TASK:
Look below for the line with "Remove GTS 더블버거 with X icon", then give it again exactly, along with every line that comes after it, the final line included.

MATERIAL SUPPLIED:
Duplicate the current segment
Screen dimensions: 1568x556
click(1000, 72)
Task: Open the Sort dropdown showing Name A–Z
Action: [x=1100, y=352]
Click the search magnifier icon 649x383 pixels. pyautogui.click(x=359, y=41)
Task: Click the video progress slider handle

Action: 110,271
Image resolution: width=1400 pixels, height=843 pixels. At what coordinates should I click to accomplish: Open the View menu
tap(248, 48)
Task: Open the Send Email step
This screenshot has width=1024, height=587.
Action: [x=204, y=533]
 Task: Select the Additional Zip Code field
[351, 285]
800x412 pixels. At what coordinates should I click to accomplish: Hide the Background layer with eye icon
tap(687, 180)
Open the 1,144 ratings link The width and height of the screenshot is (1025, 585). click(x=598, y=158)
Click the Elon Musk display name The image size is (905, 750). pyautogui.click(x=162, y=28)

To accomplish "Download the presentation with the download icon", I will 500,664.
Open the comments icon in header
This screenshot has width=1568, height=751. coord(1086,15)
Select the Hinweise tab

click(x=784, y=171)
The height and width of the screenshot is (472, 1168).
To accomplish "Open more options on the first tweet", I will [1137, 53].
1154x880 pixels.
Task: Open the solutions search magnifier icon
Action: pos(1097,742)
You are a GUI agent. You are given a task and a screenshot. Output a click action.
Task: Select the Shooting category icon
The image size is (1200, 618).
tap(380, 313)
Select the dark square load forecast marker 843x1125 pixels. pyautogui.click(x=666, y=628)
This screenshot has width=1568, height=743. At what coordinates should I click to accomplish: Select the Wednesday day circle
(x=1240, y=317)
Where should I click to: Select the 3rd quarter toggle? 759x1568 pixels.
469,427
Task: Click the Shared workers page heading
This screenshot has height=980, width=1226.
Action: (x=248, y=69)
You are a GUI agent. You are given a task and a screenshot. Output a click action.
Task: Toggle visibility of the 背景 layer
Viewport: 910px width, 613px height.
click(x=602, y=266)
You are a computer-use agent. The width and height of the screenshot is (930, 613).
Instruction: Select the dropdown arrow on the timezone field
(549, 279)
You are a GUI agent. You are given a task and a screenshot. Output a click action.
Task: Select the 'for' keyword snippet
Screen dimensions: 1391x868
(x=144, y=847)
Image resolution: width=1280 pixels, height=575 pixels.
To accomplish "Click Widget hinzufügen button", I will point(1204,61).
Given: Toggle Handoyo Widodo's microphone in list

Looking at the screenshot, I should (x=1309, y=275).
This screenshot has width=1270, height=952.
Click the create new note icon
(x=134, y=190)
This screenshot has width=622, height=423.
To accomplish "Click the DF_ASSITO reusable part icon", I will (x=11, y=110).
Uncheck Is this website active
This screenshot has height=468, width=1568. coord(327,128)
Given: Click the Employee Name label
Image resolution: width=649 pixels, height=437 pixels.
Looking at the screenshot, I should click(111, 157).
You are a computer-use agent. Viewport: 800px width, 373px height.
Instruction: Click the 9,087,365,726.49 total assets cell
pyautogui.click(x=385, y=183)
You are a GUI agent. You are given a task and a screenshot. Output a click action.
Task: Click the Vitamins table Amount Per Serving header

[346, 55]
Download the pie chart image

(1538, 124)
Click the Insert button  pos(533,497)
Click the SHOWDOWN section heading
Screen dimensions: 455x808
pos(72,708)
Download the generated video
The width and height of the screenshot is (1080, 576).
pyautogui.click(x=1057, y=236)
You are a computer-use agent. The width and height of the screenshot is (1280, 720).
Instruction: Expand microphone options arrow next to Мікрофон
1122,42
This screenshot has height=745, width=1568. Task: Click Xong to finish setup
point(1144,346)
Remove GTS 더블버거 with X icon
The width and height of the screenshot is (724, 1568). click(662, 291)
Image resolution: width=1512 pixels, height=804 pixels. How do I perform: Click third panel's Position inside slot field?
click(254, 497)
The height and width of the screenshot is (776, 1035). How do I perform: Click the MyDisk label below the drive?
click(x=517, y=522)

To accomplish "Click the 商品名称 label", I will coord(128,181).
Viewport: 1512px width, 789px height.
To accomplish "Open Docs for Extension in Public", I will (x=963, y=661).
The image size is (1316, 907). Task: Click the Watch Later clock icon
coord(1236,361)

RESPONSE BELOW:
Remove GTS 더블버거 with X icon
The width and height of the screenshot is (724, 1568). click(662, 291)
Image resolution: width=1512 pixels, height=804 pixels. How do I perform: Click third panel's Position inside slot field?
click(254, 497)
The height and width of the screenshot is (776, 1035). How do I perform: Click the MyDisk label below the drive?
click(x=517, y=522)

To accomplish "Click the 商品名称 label", I will coord(128,181).
Viewport: 1512px width, 789px height.
To accomplish "Open Docs for Extension in Public", I will (x=963, y=661).
The image size is (1316, 907). Task: Click the Watch Later clock icon
coord(1236,361)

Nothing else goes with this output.